Menurut pandangan Al Qur’an, agama Nasrani yang ada sekarang ini adalah penyimpangan dari ajaran Islam yang dibawa Nabi Isa AS, nama agama ini sesuai dengan nama lokasi tempat pertama dikembangkannya. Isinya jauh dari Kitab Injil yang diajarkan Nabi Isa AS. Agama Yahudi pun telah menyimpang dari ajaran Islam yang dibawa Nabi Musa AS. Diberi nama dengan nama salah satu suku Bani Israil, Yahuda. Kitab Suci Taurat telah dicampur aduk dengan pemikiran para pendeta Yahudi dan ajaran Tauhid telah ditinggalkan.

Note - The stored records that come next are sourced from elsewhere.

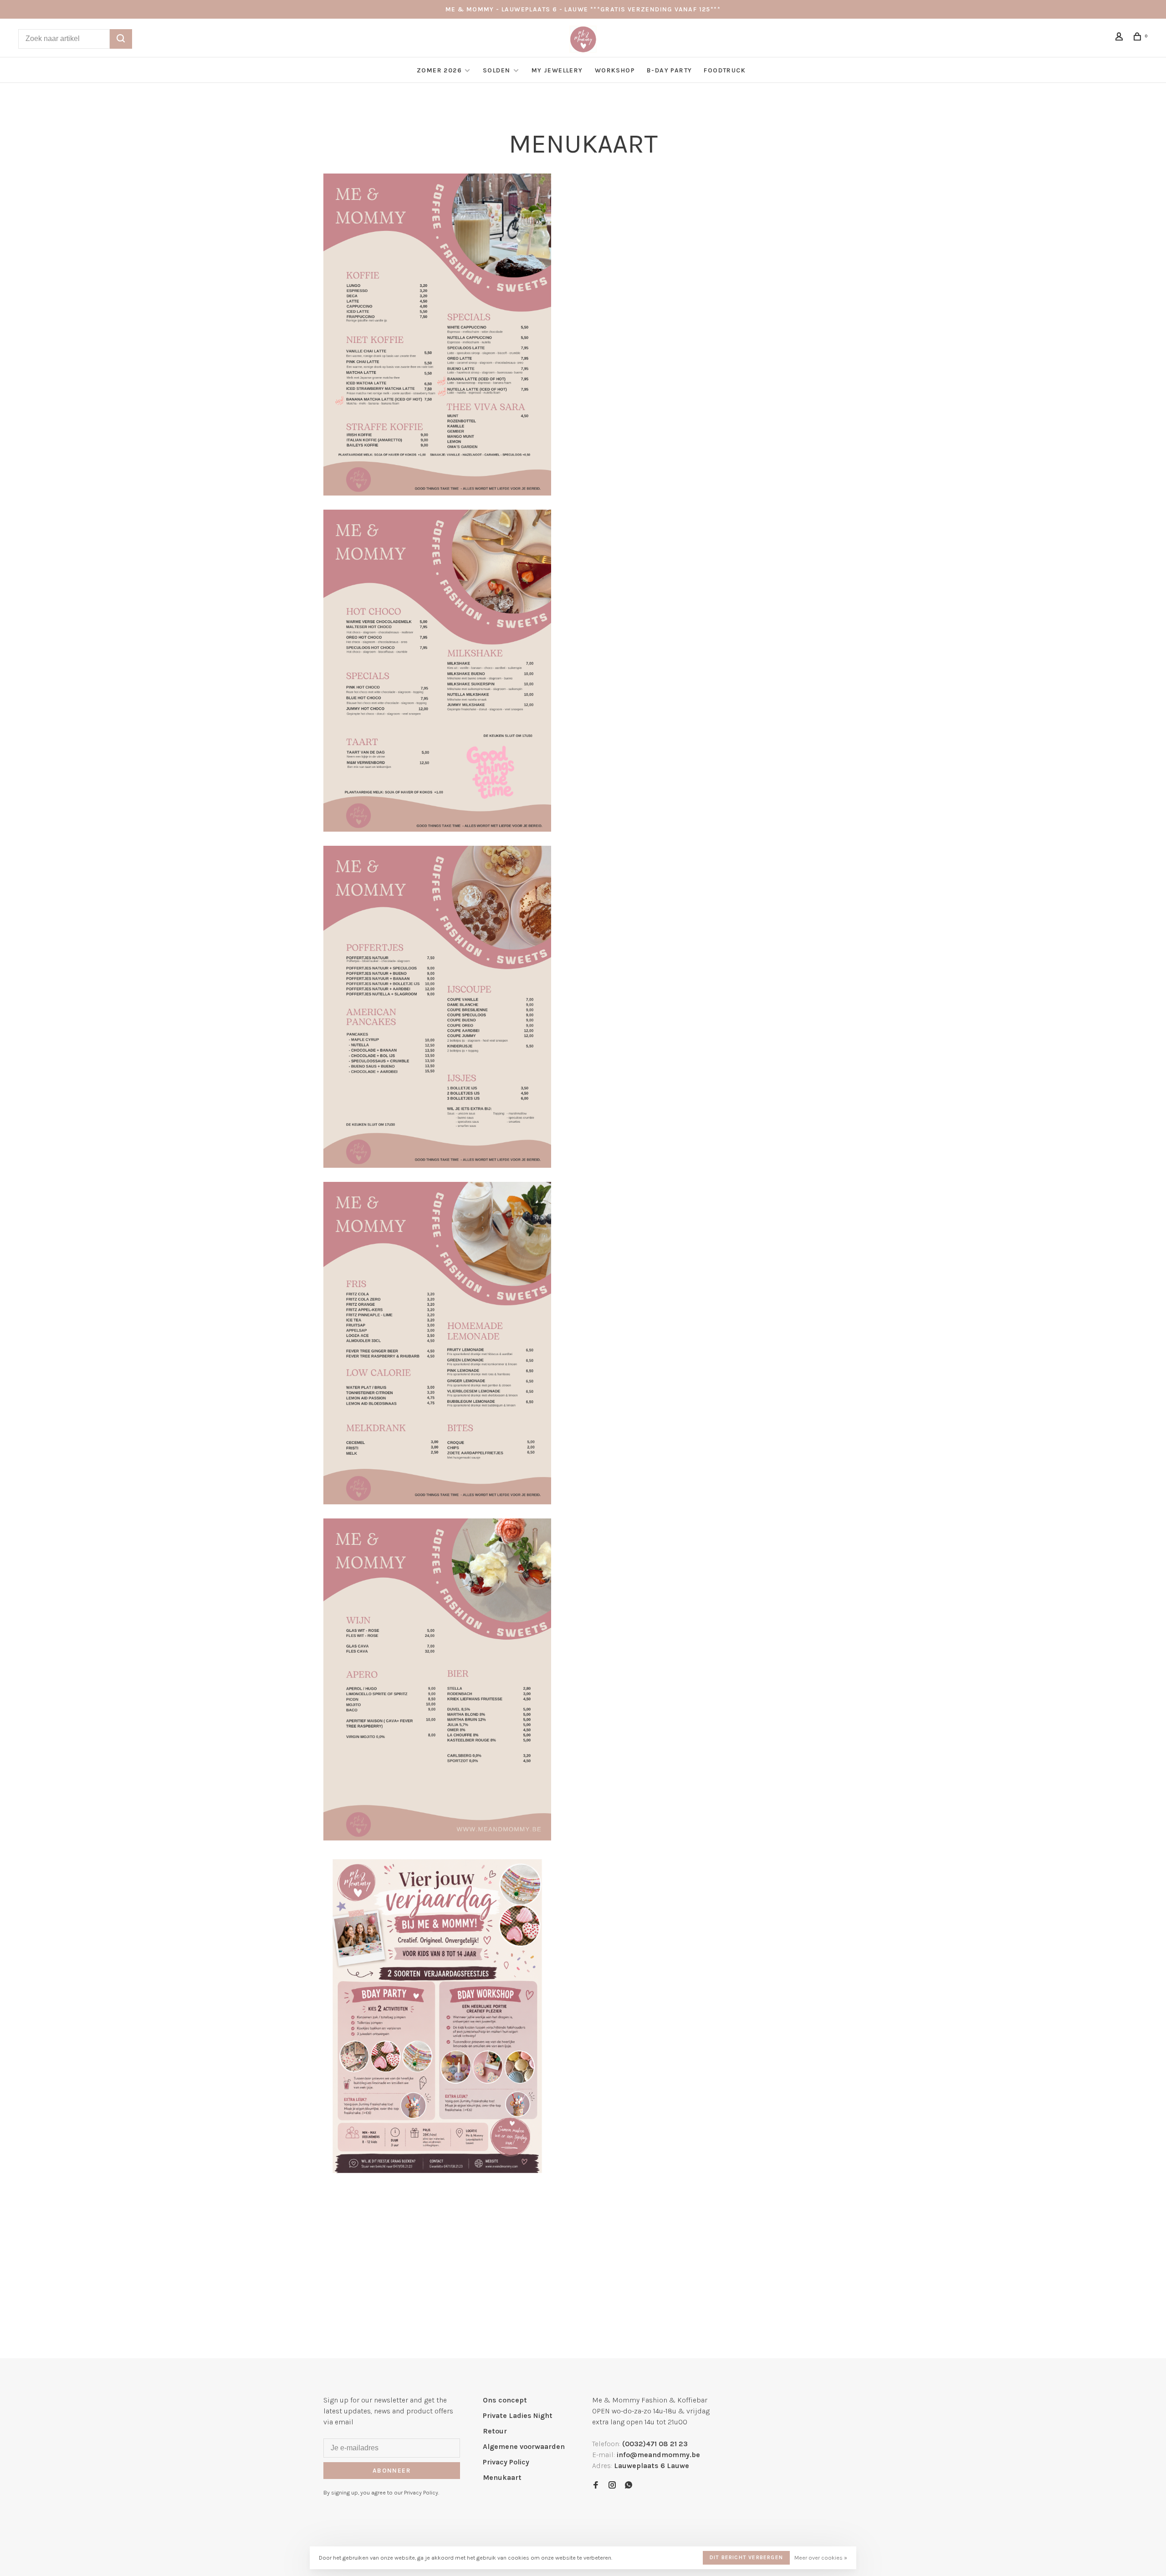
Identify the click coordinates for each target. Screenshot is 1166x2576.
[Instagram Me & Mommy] (612, 2485)
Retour (495, 2431)
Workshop (615, 70)
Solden (497, 70)
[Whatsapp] (628, 2485)
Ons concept (505, 2400)
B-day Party (669, 70)
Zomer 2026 (439, 70)
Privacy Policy (506, 2462)
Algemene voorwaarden (524, 2446)
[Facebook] (595, 2485)
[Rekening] (1120, 38)
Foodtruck (725, 70)
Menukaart (502, 2477)
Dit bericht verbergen (746, 2557)
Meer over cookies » (820, 2557)
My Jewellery (557, 70)
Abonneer (392, 2470)
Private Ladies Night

4. Islam adalah Hukum Allah di dalam Alquran dan Sunnah
Jika ingin mengetahui apa yang dimaksud dengan islam hendaknya melihat Kitabullah Al Qur’an dan Sunnah Rasulullah. Keduanya menjadi sumber nilai dan sumber hukum ajaran Islam. Islam tidak dapat dilihat pada perilaku penganut-penganutnya, kecuali pada pribadi Rasulullah Muhammad SAW dan para sahabat beliau. Nabi Muhammad SAW bersifat ma’shum, terpelihara dari kesalahan, dalam mengamalkan Islam. Beliau membangun masyarakat Islam yang terdiri dari para sahabat yang langsung terkontrol perilakunya oleh Allah dan Rasul-Nya. Jadi walaupun para sahabat Nabi tidaklah ma’shumsebagaimana Nabi, tetapi mereka istimewa karena merupakan pribadi yang dididik langsung oleh Rasulullah. Islam adalah akidah dan ibadah, tanah air dan penduduk, rohani dan amal, Al Qur’an dan pedang. Pemahaman seperti ini yang telah dibuktikan dalam hidup Rasulullah, para sahabat dan oengikut mereka yang setia sepanjang zaman.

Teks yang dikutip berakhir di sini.